Chicago CEO Says Classroom Cuts May Be Necessary Without Union Concessions
Chicago school district CEO Forrest Claypool says that if the teachers' union does not agree to concessions, the district may be forced to make cuts in the classrooms.
Claypool's statements, to the Chicago Tribune's editorial board, came a day after the district released its budget for the 2016-17 school year.
The operating budget of $5.4 billion is $231.9 million less than last year's, according to the district, and it reflected efforts to cut costs and narrow the deficit.
The budget includes $250 million in property tax increases from the city, $215 million from the state for pension expenses, and $102 million from the state for children in poverty, according to the district.
Still, Claypool said the district needs more from the Chicago Teachers' Union, whose contract expired in June 2015.
The spending plan takes into account savings that district leaders think will be generated from a contract proposal they sent the union, but which the CTU's 'Big Bargaining Team' rejected in February. That proposal included phasing out the long-standing practice of 'picking up' the bulk of the union members' pension contributions and changes to members' health benefits.
The union has said that ending the pension pickup was akin to cutting salary, and has vowed to strike over it.
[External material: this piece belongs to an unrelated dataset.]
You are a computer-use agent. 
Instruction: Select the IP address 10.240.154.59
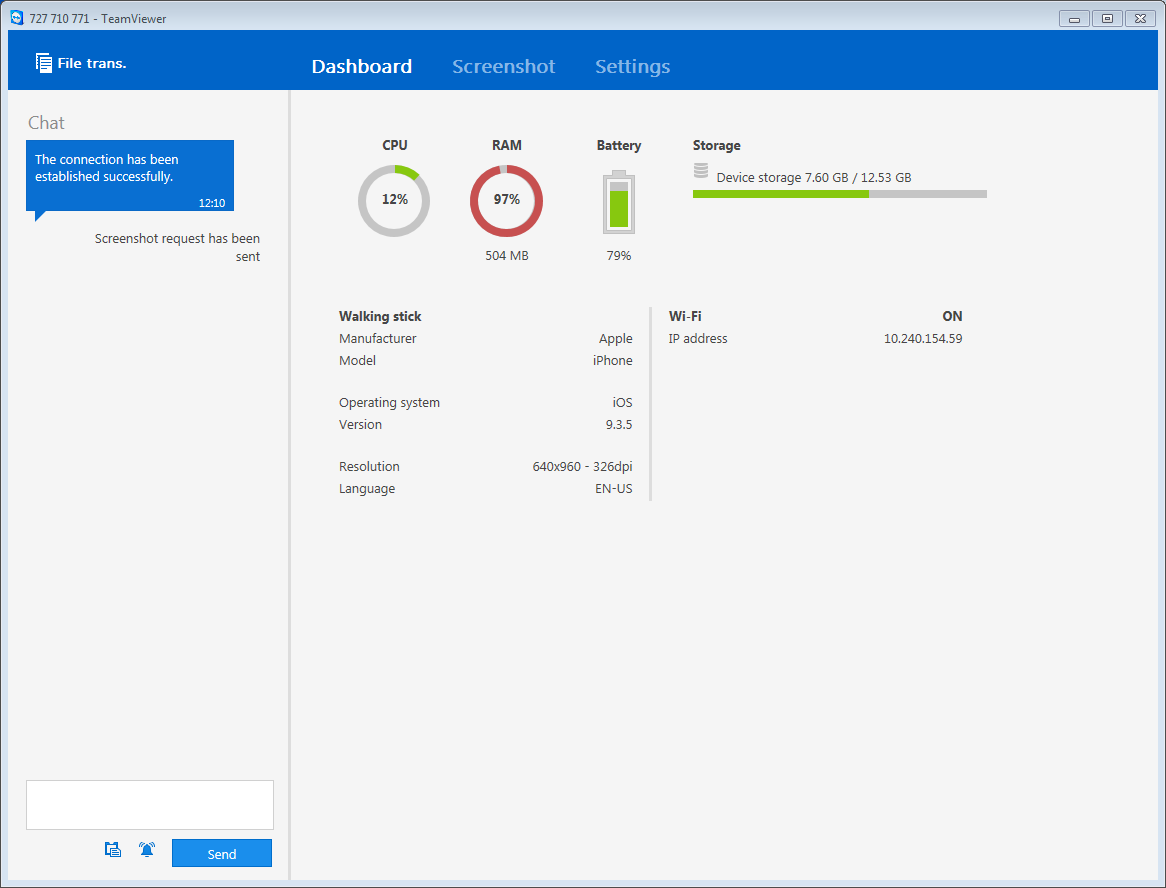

Make no mistake, if CPS enforces a 7% pay cut,we will STRIKE!!!-- Karen Lewis (@KarenLewisCTU) August 8, 2016
"Do not force our hand," union president Karen Lewis said at a press conference called shortly after the district released its budget.
And while Lewis said that teachers will return to work on Aug. 29, when school reopens, she also promised that the union will not go the entire school year without a new contract.
"The Chicago Teachers Union has been clear," Lewis said, according to a union transcript of the press conference. "If the Board of Education imposes a 7 percent slash in our salaries, we will move to strike. Cutting our pay is unacceptable, and for years, the 'pension pickup' as the Board called it, was part of our compensation package. This was not a perk. This was negotiated compensation with the Board of Education."
But Claypool said in his meeting with the Tribune editorial board that of the three—the state, the district, and the teachers' union—the teachers' union was the only one not to make significant concessions to improve the district's financial position, according to the paper. (The union disagrees, saying that it had given back $100 million in concessions this year alone.)
Claypool and staff have touted internal cuts made throughout the year to reduce expenses.
Last year, the district relied on $480 million from the state, which it eventually had to borrow—at very high interest rates. This year, it's hoping that the state will come through with $215 million to help with its pension burden.
Borrowing may not be an option this year, Claypool told the paper.
"There isn't additional money to borrow, there isn't additional money to give. We have been as generous as we can possibly be with the teachers," Claypool said. "We have a very fair proposal on the table, and it can be altered in different ways; we can provide other incentives. There's a lot of things we can do as part of a global negotiation. But there is no pot of gold."
The district, however, will still have to make use of short-term line of credit to get through the year, according to the paper.